Re: "... you go back each and every of my post and throw the results on my face that how wrong I have been ..."

I've not gone back to each and every one of your posts, that was just a sampling from about 4 weeks. Why don't you show how you were not completely, totally and utterly wrong about Iraq by looking through those posts I replied to and finding something that you said that was true? It's not like I misquoted you. I quoted you quite exactly. You were very specific on Iraq.

Re: "... listen Carl that is my influence ..."

I'm not sure what you mean by this. But if I thought you were completely unimportant, I wouldn't post to you.

Re: "... now I feel proud that a great strategist like you follow me so closely what I write in five minutes takes you hours to ponder about ..."

Uh, go back and look at the time stamps on my post. I wrote them all within one hour, but thanks for the compliment on my being a great strategist.

Re: "... that is the difference, yes Fallujah is last stand of the extremist moor ... we can be wrong by few months but the change is on the scene that is the whole discussion about."

I'm not sure what an "extremist moor" is, but if you're saying that Falloujah is their "last stand" you're completely wrong.

I tell you what. My big complaint about you is that you expressed your opinions to a US audience about the US war against Iraq when you knew nothing about the US, war, or Iraq. Most Americans also know nothing about these things, and since as far as they're concerned there is little difference between a Pakistani and an Iraqi, some of them were undoubtedly convinced by your ignorant arguments.

Now a year has gone by and you've been proved completely wrong in everything you said. Do you want to admit this now? Or would you like me to remind you of it again come March 2005? That's another 12 months, for a total of 24 months after you wrote that the resistance was collapsed, LOL. How many is a "few"?

Re: "On a lighter side just don’t mix my role I am small time poster on SI smallest corner ..."

I am in exactly the same position. If I could change the world by making great speeches I'd do it, but this is all I can do at the present time.

Re: "... on these matter of strategies even your highest paid Generals have made certain error of judgment so please don’t hold me so high ..."

Well this is sort of an admission of error I guess.

There were highly paid generals who predicted what Iraq would be like (that is, no WMDs, an easy victory, and then a failing occupation), but their opinions were gutted by two ways. First, the Bush administration fired some of them, like Shinseki. The rest did what military officers are supposed to do: they tried to implement a policy that they had privately argued against without making any public comment.

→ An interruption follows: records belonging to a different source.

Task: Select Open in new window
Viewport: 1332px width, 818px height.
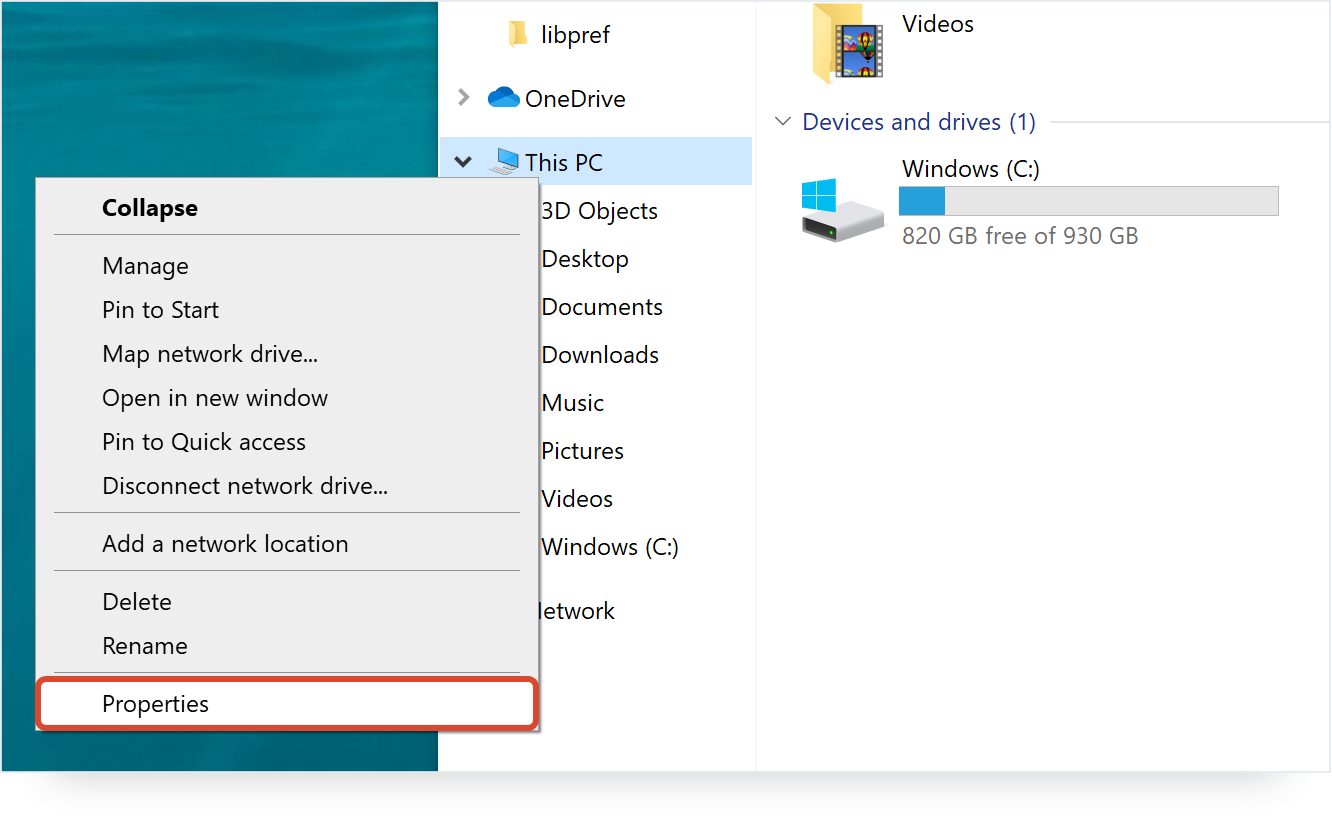Action: point(215,398)
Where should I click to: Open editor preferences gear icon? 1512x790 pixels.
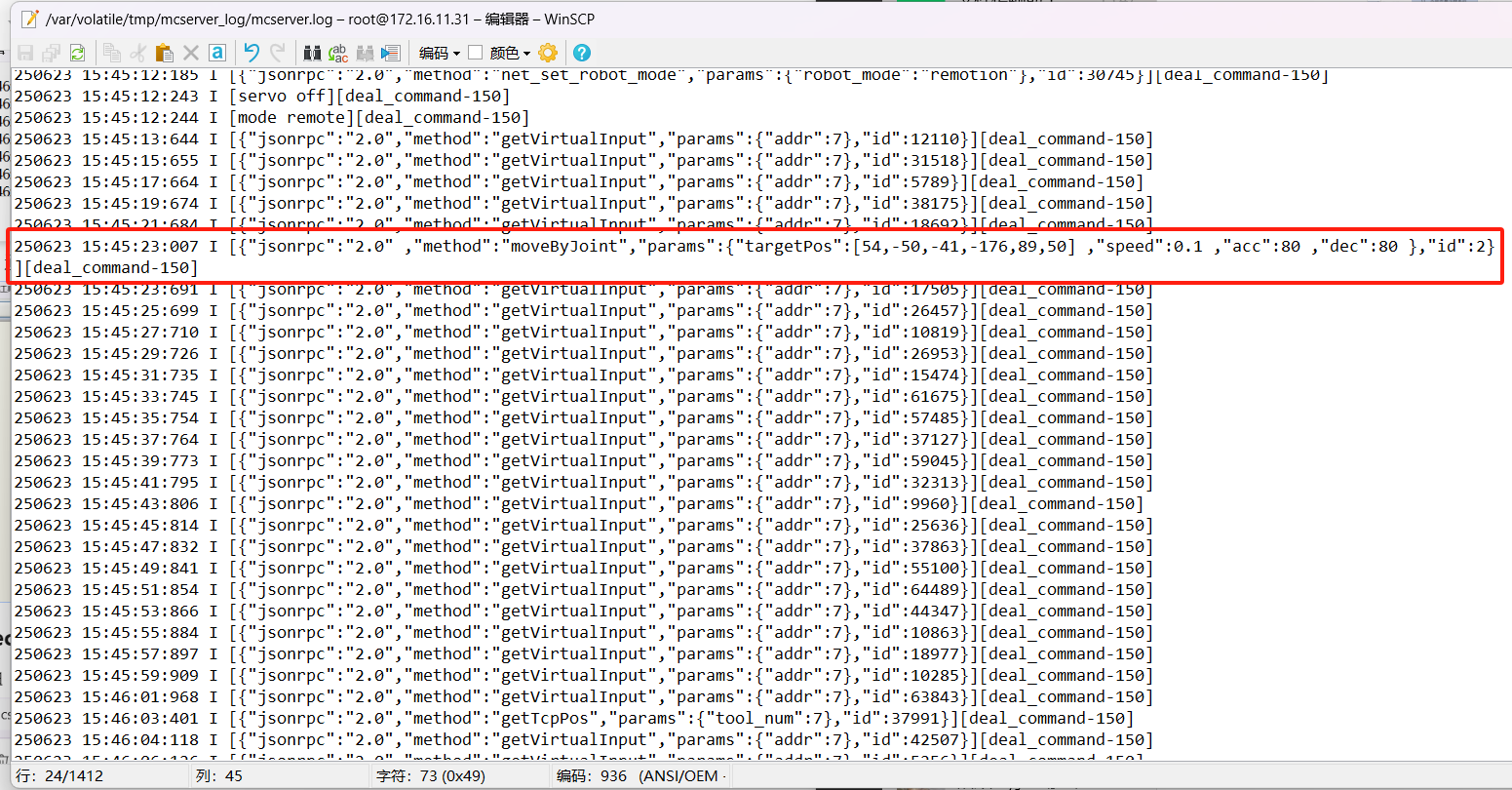click(548, 53)
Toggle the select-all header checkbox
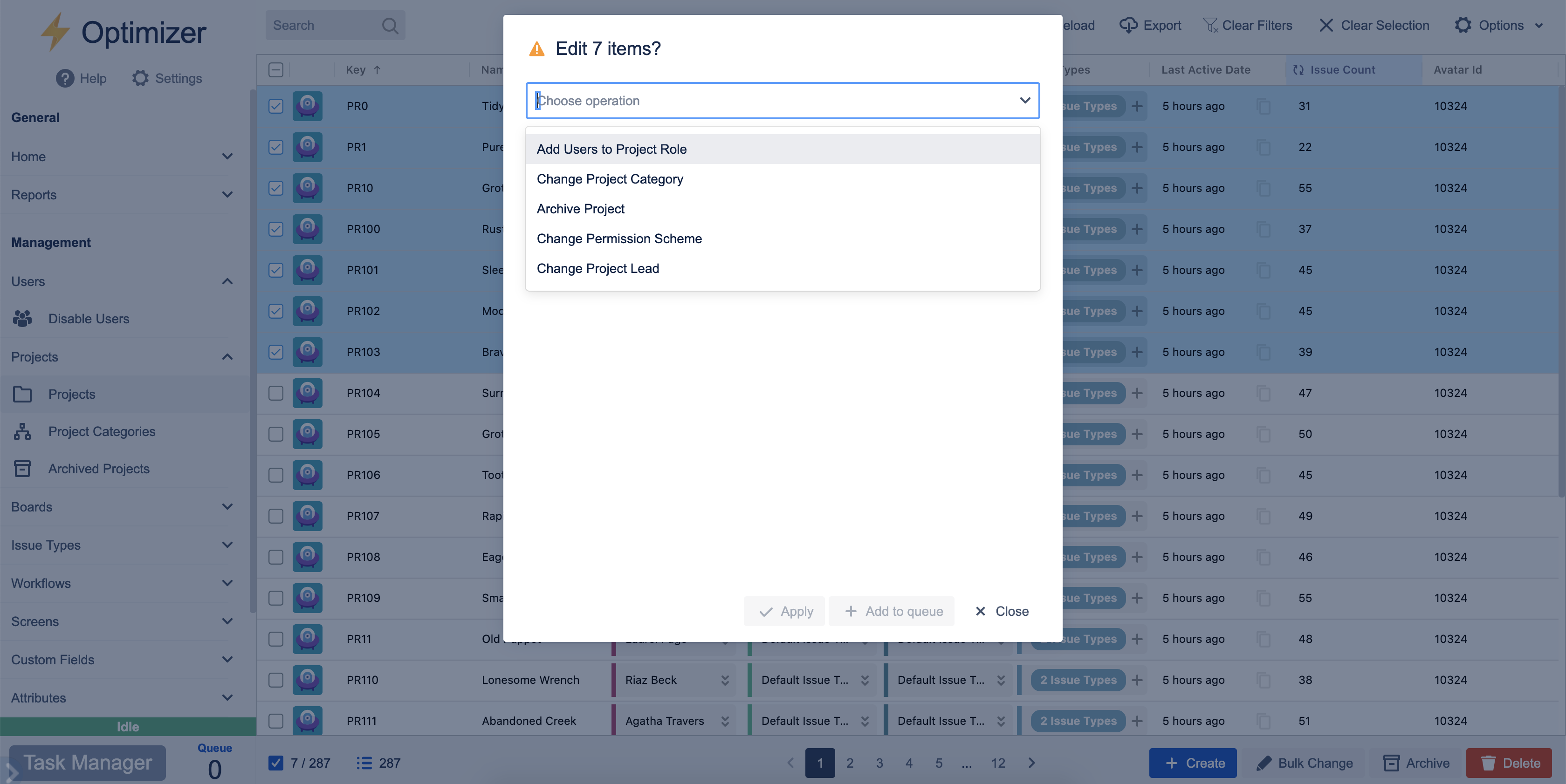This screenshot has width=1566, height=784. click(276, 70)
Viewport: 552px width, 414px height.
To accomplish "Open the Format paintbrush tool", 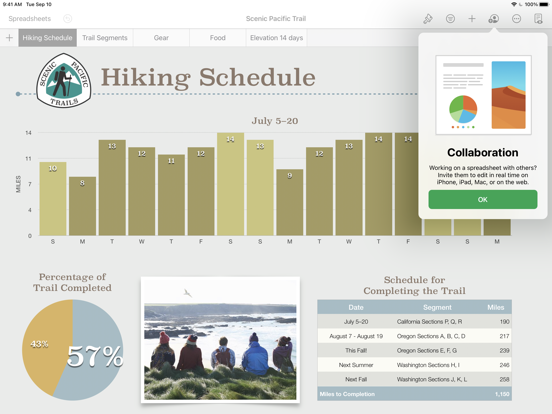I will [428, 19].
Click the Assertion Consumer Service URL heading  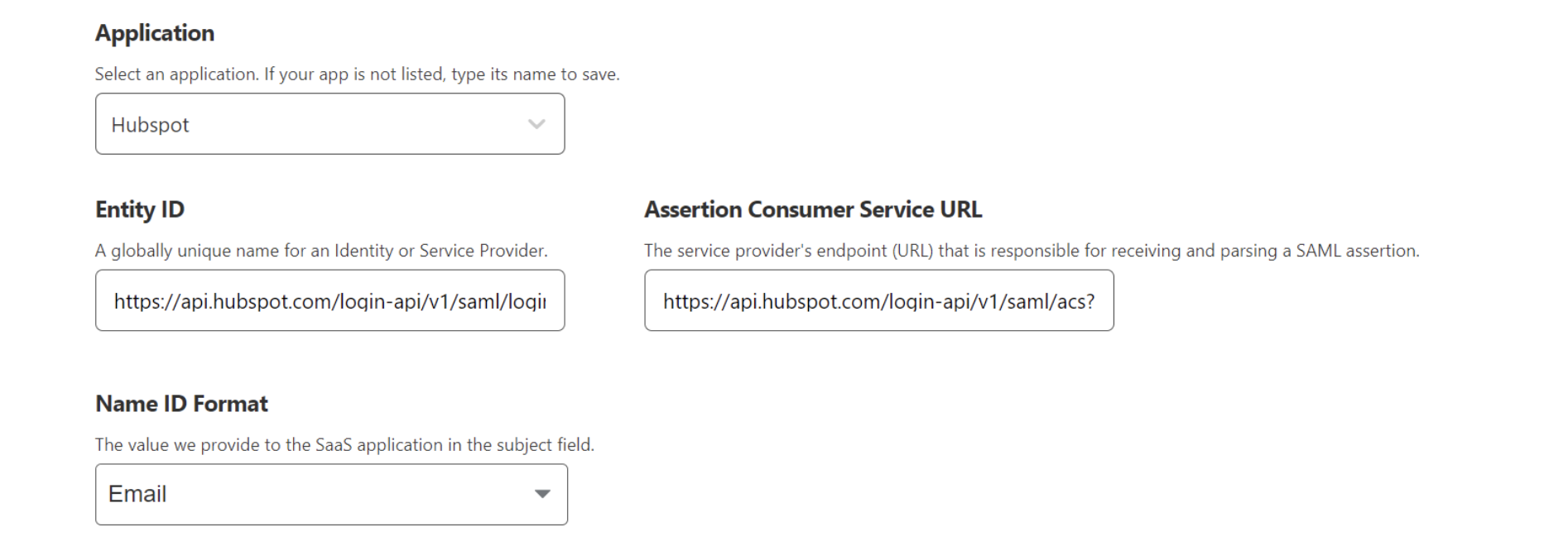813,210
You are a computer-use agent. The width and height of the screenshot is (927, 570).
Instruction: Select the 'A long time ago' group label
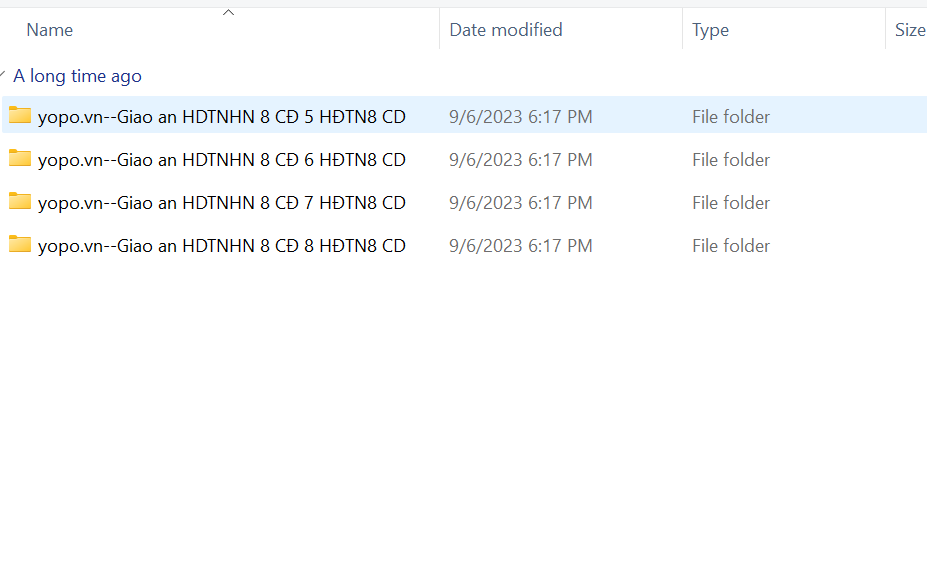coord(78,76)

Second, the Bush administration modified some of their plans so as to eliminate the problem. The best example of this is that it was the original plan to bring the troop strength in Iraq down to 30,000 by the end of summer 2003. This was the plan because it was widely thought that if large numbers of US troops remained in Iraq for more than a year, the inevitable result would be that the Iraqis would first become inconvenienced, then slowly become irate, and then eventually become our enemy. This has come to pass.

Bush's best plan would have been to set up quick elections, no matter how corrupt or bad they would be, for a constitutional convention, and immediately begin pulling out of Iraq. I believe he didn't do this because despite the lip service that the administration's plan gave to the predictions that a long and large US presence would lead to a guerilla war, the neocon thinkers really didn't believe this. Instead, all they could talk about was how well the German and Japanese occupations had gone.